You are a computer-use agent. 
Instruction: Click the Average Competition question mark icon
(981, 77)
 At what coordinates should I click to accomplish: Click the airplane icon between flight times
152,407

· · · ·

DIRECTIVE: Can you write out the lines of all the items again, replacing "icon" with "symbol" wherever it appears and leaving everything else unchanged?

ANSWER TO THE PROBLEM:
You are a computer-use agent. 
Instruction: Click the Average Competition question mark symbol
(981, 77)
 At what coordinates should I click to accomplish: Click the airplane symbol between flight times
152,407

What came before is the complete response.